Stated goal 1
According to the passage on symbolic time-series analysis, which partitioning scheme has been found to give the best efficiency in predictions?

Passage

★ ★ ★ ★

3. Integration of Symbolic Time-Series Analysis (STSA) with Machine Learning

The efficacy of the present research of developing a machine learning framework for damage detection depends on the capability of the time-series analysis algorithm. To fulfill all the objectives for damage detection, the algorithms need to be computationally efficient and savvy to deal with the ultrasonic signals that may be noisy. STSA has shown remarkable results [3] in dealing with such signals and, with minimal data. This section explains the basic algorithm for STSA and formulates the ensuing machine learning structure.

3.1. Symbolic Time-Series Analysis (STSA)

STSA is an amalgamation of the principles from symbolic dynamics, information theory, and pattern recognition. It is a statistical signal processing algorithm that works by filtering a signal to a symbolic domain [3]. The main objective for STSA is to convert the given signals into some measurable unique features that enable a comparison between multiple signals. This measurable feature with STSA is the state transition matrix (STM). The procedure to extract STM from a signal can be broadly divided into four steps that are depicted in Figure 6. A dummy signal comprising two periods of a cosine curve generated with 40 points is shown in Figure 6a. The first step towards generating an STM is the normalization and segmentation of the signal into discrete partitions. The four partitions, p, q, r, and s, are depicted in Figure 6a. The number of partitions depends on the practitioner with a higher number of partitions leading to a finer resolution for signal behavior but is often restricted by the total amount of training data volume. The normalization before partition serves two main objectives: (i) mitigation of the effect of noise and bias, and (ii) ensuring a fixed partition boundary across all signals. These partitions are assigned to separate symbols (for namesake) and the signal is then reduced to a symbolic chain corresponding to different partitions, as illustrated in Figure 6b. For creating partitions, there are several methods such as uniform, maximum entropy, and k-means [30] available in the open literature. Amongst these methods, the maximum entropy partitioning (MEP) scheme has been found to yield the best efficiency in predictions [3]. According to the set-theory formulation, $\mathcal{A}$ is the set of symbols, and its cardinality, $\left|\mathcal{A}\right|$, is the number of partitions. For the cosine signal in Figure 6a, $\mathcal{A}$ = {p, q, r, s} and $\left|\mathcal{A}\right|$ = 4.

★ ★ ★ ★

Material for this task
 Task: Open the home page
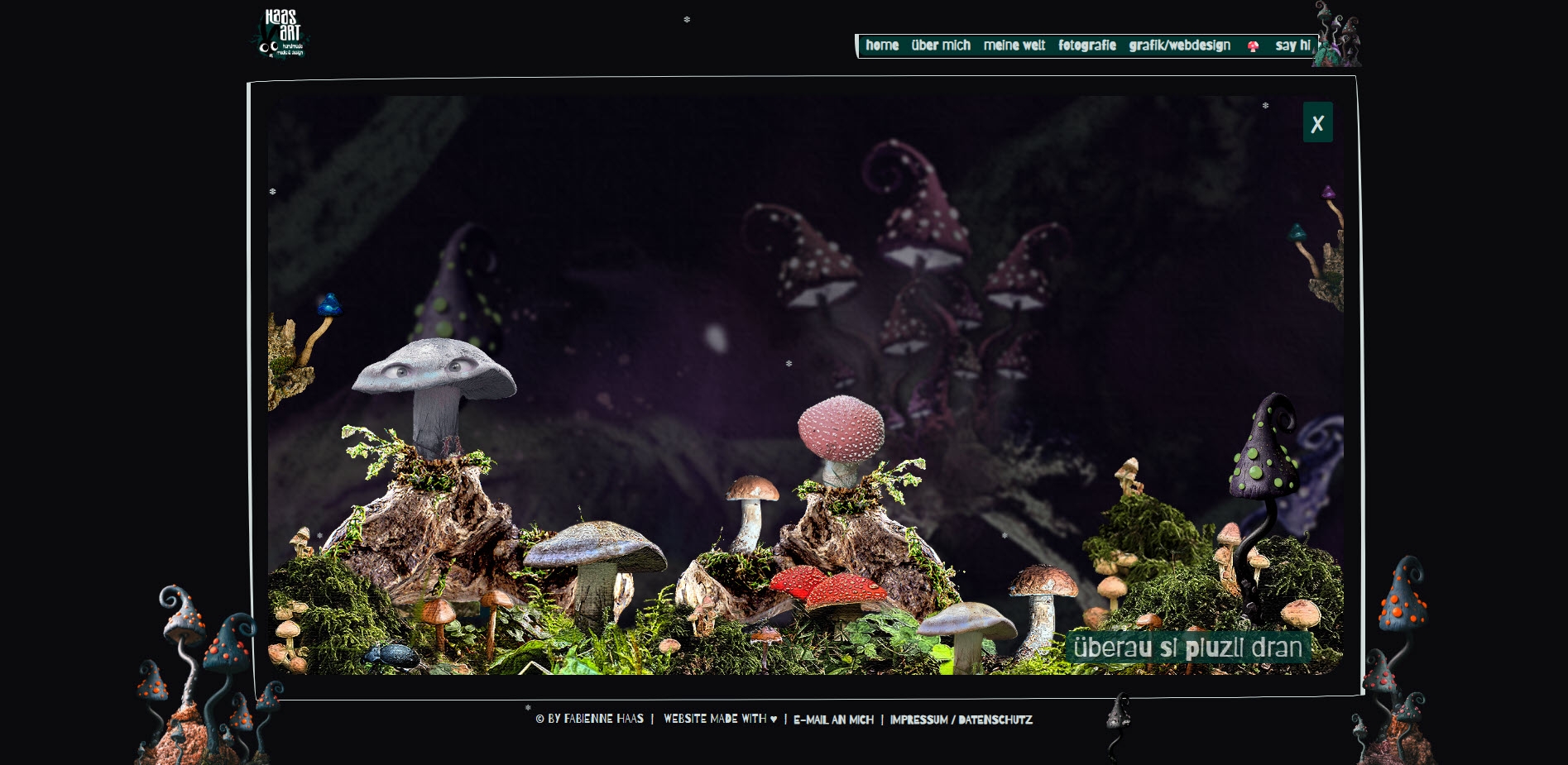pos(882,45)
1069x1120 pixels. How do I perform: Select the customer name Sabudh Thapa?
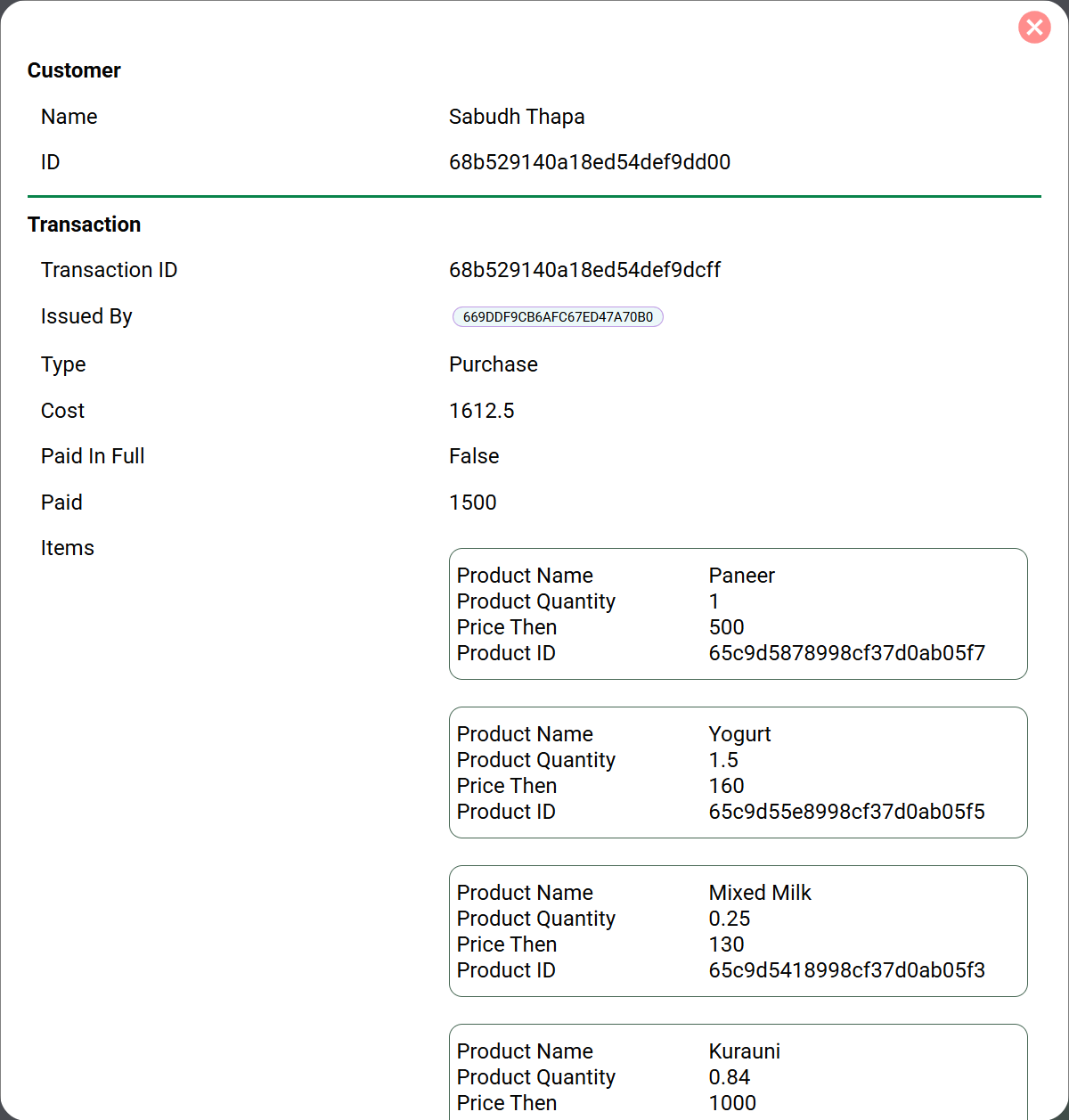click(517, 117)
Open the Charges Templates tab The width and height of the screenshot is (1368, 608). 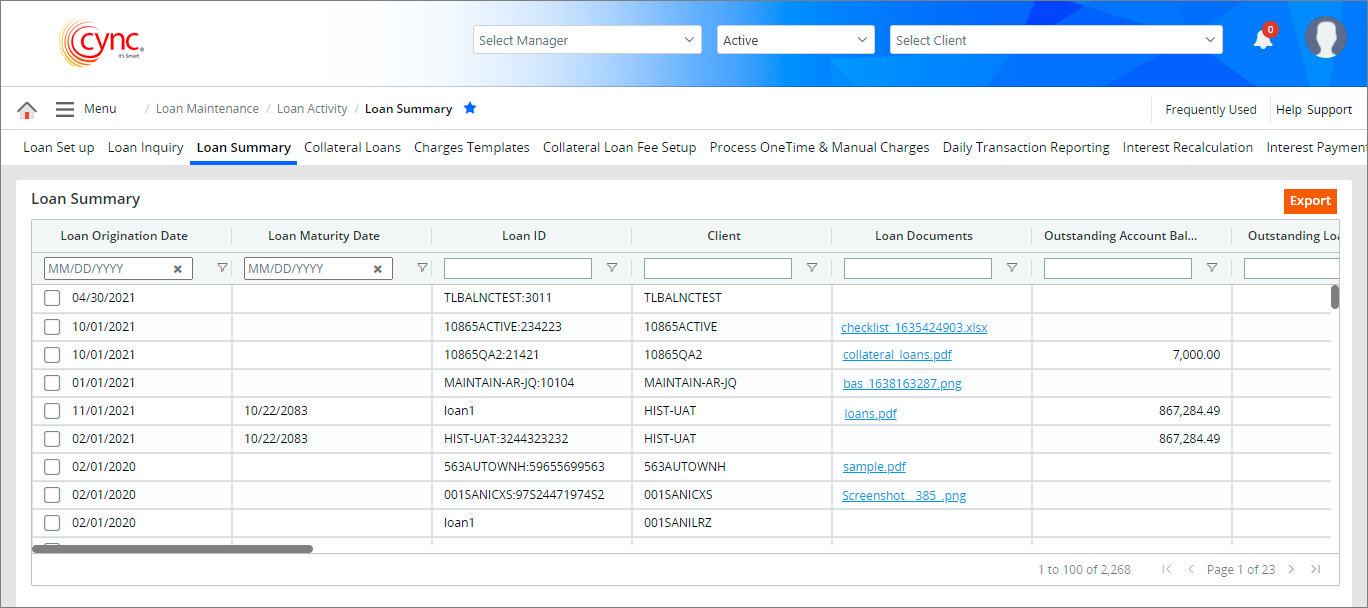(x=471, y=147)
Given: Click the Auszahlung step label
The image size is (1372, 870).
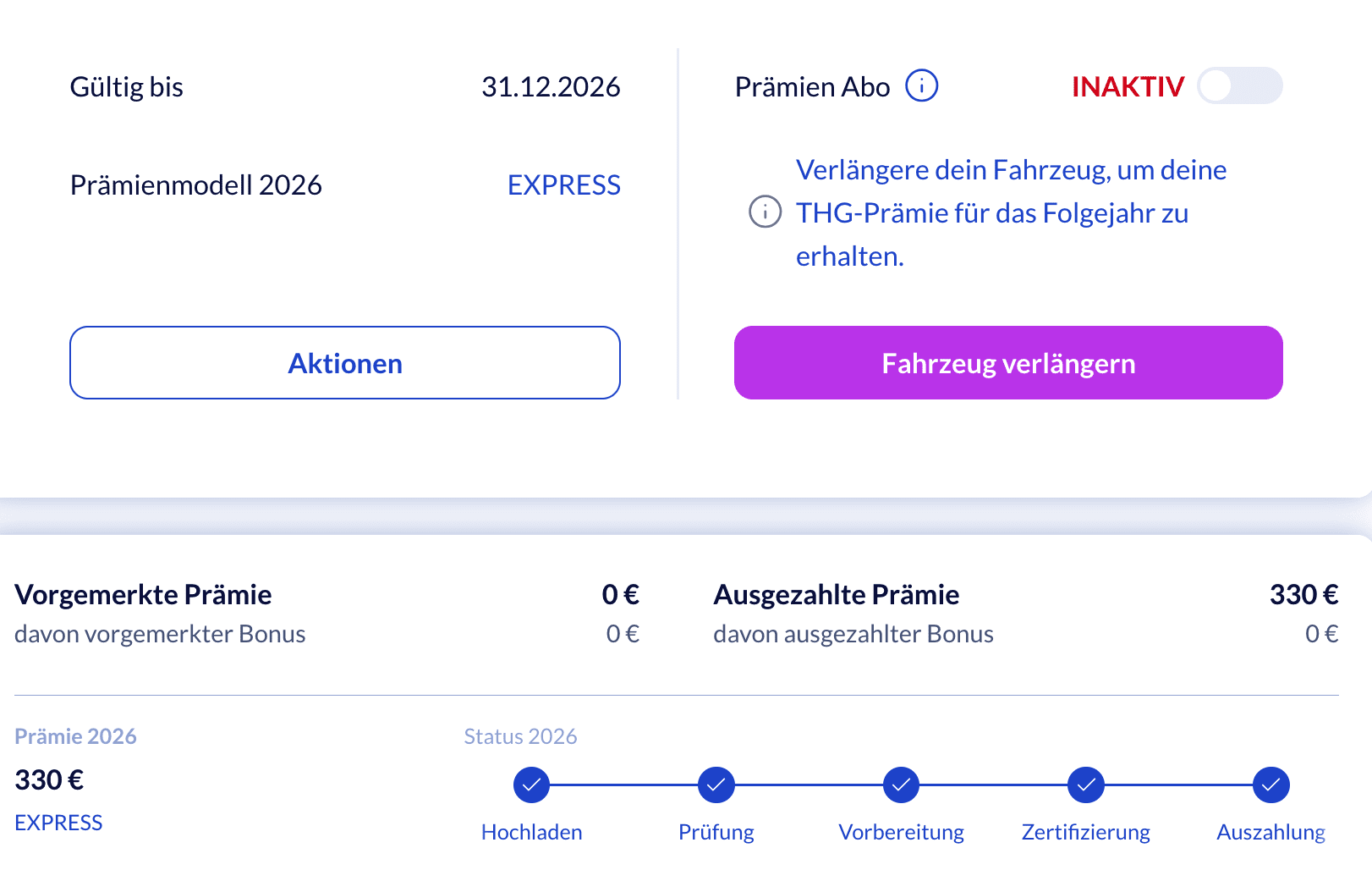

★ ★ ★ ★

Stated goal 2
Copy out the listing from the line containing "Given: Click the Auszahlung step label" down to the end of the listing, both included, and omit any pictures.

Solution 1
The maximum entropy partitioning (MEP) scheme.

Solution 2
Given: Click the Auszahlung step label
The image size is (1372, 870).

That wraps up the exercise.